- GIVEN PROBLEM
Please copy out all of the material below line by line, keeping every word, number, and symbol unchanged.

- SUPPLIED INFORMATION
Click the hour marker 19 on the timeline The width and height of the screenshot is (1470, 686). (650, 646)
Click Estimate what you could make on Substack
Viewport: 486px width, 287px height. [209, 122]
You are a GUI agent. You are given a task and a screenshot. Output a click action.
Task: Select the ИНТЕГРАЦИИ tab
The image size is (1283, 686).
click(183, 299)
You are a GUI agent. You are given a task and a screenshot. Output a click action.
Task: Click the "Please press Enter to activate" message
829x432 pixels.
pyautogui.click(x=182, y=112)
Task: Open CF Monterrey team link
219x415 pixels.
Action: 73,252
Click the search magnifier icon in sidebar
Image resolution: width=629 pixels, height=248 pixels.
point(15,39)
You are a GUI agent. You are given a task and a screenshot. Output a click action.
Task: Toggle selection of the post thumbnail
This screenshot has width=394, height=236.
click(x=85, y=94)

- THE RESULT
Click the hour marker 19 on the timeline The width and height of the screenshot is (1470, 686). (650, 646)
Click Estimate what you could make on Substack
Viewport: 486px width, 287px height. [209, 122]
You are a GUI agent. You are given a task and a screenshot. Output a click action.
Task: Select the ИНТЕГРАЦИИ tab
The image size is (1283, 686).
click(183, 299)
You are a GUI agent. You are given a task and a screenshot. Output a click action.
Task: Click the "Please press Enter to activate" message
829x432 pixels.
pyautogui.click(x=182, y=112)
Task: Open CF Monterrey team link
219x415 pixels.
Action: 73,252
Click the search magnifier icon in sidebar
Image resolution: width=629 pixels, height=248 pixels.
point(15,39)
You are a GUI agent. You are given a task and a screenshot. Output a click action.
Task: Toggle selection of the post thumbnail
This screenshot has width=394, height=236.
click(x=85, y=94)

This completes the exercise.